In other words, when using reflection the parm and return types Double and double are identical and I would like to validate them easily as such.

EDIT: To further clarify: I want to validate that a Method will, when invoke() is called return an Object of type Number (from which I can call obj.doubleValue() to get the double I want).

Upvotes: 0

Views: 2968

Answers (3)

Apocalisp
Apocalisp

Reputation: 35054

Why not have the compiler do it?

public interface F<A, B> {
   public B $(A a);
}

Then you can pass an F<Double, Double> to a method that expects an F<? extends Number, ? extends Number>.

EDIT:

You say you want to provide a single class for the type of a function with any number of arguments. This can be done with the Java type system. Conceptually every function has only one argument. A function with two arguments is equivalent to a function that returns another function. So here's a variable whose value is a function that takes two doubles:

F<Double, F<Double, Double>> f;

Here's a method that passes two doubles to a given function:

public Double operate(F<Double, F<Double, Double>> f, double a, double b) {
   return f.$(a).$(b);
}

Or, consider a type L<A extends L> with two subclasses C<E, T extends L<T>> representing a "cons", and a terminator type N:

public abstract class L<A extends L<A>> {  
 private L() {}  

 private static final N nil = new N();  

 public static N nil() {  
   return nil;  
 }  

 public static final class N extends L<N> {  
   private N() {}  

   public <E> C<E, N> cons(final E e) {  
     return new C<E, L>(e, this);  
   }  
 }  

 public static final class C<E, L extends L<L>> extends L<C<E, L>> {  
   private E e;  
   private L l;  

   private C(final E e, final L l) {  
     this.e = e;  
     this.l = l;  
   }  

   public E head() {  
     return e;  
   }  

   public L tail() {  
     return l;  
   }  

   public <E> C<E, C<E, L>> cons(final E e) {
     return new C<E, C<E, L>>(e, this);
   }  
 }  

}  

In such a case, you can implement a function type thusly:

public interface F<A extends L<A>, B> {
   public B $(A args);
}

The following method expects a function with two Double arguments (and returns a Double), along with two doubles to apply it to:

public Double operate(F<C<Double, C<Double, N>>, Double> f, double a, double b) {
   return f.$(N.nil().cons(b).cons(a));
}

The implementation of the F interface would have to get the arguments from the list using head and tail. So in effect, you're implementing LISP in Java. :)

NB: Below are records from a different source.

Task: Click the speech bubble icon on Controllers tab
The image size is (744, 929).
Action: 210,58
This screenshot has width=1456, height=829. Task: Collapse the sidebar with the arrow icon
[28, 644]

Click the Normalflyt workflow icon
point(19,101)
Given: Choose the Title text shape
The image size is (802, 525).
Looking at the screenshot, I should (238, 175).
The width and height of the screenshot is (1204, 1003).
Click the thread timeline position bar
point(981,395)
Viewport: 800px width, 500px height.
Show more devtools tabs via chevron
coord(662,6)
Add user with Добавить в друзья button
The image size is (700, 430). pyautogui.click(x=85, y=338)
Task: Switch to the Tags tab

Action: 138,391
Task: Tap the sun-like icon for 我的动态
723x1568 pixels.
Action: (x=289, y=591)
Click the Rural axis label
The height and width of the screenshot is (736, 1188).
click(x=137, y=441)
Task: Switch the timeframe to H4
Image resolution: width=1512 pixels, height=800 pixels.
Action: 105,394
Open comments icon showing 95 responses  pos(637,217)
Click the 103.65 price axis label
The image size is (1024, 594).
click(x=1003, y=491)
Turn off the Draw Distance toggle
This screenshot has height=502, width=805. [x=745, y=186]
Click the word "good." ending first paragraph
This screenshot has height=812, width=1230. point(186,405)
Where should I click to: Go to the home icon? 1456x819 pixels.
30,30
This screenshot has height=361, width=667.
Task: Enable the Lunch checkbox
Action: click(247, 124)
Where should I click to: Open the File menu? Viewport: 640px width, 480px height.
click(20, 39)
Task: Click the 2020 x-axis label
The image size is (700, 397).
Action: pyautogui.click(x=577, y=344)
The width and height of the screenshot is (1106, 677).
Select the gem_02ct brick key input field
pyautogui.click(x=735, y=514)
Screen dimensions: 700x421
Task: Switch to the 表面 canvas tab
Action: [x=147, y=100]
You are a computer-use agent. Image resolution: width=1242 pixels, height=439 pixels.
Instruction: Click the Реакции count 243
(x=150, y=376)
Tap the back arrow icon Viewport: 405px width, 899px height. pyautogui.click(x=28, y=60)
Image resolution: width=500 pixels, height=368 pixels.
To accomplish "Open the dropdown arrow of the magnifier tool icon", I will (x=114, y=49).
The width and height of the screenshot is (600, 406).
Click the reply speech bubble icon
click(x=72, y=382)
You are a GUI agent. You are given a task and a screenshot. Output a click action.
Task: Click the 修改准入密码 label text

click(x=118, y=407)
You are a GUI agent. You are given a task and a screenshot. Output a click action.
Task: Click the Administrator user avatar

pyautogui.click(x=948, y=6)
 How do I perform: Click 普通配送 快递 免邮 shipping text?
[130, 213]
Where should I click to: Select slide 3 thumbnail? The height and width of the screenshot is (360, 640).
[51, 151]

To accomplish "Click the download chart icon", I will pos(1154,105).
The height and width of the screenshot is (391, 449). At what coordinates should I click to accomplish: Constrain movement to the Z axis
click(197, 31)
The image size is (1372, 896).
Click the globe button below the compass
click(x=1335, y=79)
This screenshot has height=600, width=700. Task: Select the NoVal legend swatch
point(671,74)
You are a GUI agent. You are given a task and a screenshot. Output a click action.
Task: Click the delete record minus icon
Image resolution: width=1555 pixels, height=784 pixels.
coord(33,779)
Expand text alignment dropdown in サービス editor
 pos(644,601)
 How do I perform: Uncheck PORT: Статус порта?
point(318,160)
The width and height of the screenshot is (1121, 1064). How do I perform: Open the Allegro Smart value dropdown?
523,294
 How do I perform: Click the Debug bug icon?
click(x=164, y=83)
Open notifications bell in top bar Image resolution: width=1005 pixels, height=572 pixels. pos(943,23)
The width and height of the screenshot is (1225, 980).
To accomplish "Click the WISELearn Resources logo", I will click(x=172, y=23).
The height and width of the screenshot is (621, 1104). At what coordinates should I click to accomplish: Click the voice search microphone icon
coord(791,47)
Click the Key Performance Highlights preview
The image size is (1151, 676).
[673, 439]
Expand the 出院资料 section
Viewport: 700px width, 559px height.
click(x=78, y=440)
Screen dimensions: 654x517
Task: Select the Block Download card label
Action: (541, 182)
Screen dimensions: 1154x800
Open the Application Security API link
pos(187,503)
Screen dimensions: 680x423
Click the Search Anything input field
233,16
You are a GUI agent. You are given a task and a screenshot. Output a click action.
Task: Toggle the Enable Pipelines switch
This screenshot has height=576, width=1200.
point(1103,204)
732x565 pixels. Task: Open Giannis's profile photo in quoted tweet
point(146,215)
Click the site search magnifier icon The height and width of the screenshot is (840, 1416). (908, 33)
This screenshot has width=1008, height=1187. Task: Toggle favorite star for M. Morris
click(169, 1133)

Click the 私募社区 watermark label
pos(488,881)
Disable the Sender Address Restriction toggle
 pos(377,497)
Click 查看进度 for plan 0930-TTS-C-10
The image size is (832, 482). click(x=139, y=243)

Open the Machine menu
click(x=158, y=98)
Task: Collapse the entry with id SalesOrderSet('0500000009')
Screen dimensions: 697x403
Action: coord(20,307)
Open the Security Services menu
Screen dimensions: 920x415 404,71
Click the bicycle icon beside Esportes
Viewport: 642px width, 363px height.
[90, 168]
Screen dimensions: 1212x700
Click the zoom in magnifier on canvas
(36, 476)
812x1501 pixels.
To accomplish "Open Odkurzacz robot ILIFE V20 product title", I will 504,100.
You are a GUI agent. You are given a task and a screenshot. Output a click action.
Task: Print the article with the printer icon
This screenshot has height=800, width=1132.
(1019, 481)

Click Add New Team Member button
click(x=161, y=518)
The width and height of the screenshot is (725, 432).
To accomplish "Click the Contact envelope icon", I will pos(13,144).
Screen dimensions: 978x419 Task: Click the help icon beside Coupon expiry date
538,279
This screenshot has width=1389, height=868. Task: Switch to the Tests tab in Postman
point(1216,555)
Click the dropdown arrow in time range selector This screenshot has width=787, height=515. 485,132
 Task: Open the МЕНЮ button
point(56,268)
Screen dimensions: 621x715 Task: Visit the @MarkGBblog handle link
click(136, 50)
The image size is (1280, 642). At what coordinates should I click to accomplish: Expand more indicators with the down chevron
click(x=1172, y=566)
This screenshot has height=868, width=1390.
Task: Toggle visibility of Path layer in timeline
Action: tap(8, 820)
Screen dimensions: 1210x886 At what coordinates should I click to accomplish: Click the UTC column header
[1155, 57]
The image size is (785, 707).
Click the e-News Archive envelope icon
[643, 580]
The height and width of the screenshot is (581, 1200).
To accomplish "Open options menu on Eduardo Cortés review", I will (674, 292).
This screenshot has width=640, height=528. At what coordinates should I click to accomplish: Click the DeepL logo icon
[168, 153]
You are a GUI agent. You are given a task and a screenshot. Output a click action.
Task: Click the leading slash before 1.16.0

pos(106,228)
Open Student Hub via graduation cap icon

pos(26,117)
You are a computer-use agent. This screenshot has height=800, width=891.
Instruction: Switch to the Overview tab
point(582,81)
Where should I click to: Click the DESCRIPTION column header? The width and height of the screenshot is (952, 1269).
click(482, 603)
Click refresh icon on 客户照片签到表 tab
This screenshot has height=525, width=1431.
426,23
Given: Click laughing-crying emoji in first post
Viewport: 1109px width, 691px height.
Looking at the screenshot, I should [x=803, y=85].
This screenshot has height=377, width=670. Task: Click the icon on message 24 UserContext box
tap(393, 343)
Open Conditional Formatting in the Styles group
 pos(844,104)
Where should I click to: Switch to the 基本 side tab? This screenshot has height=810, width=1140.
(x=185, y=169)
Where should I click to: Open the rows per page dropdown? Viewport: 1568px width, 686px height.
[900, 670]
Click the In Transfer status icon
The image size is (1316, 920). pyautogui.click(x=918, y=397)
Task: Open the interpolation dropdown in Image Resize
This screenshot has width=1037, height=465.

Having said that, check out Functional Java, which is a library that has a lot of this stuff already. I'm sure there's also one out there that uses reflection so you don't have to write it yourself.

Upvotes: 1

L. Cornelius Dol
L. Cornelius Dol

Reputation: 64036

Looking more closely at the documentation for Class.isAssignableFrom(), it specifically states that the types for a primitive do not match any class except themselves. So I will need to specifically check for == equality to Byte.TYPE, Double.TYPE, Float.TYPE, Integer.TYPE, Long.TYPE, and Short.TYPE for the return type.

Upvotes: 1

Neil Coffey
Neil Coffey

Reputation: 21795

The parameter to Math.abs() is the double primitive. I'm not quite sure what you mean by a primitive being "assignment compatible" with an object (what the reflection API essentially means is "can be a cast of"). But if you mean "can pass into a Double constructor", then that's essentially a primitive double (or a string)!! Perhaps you need to clarify a bit more what you need to do?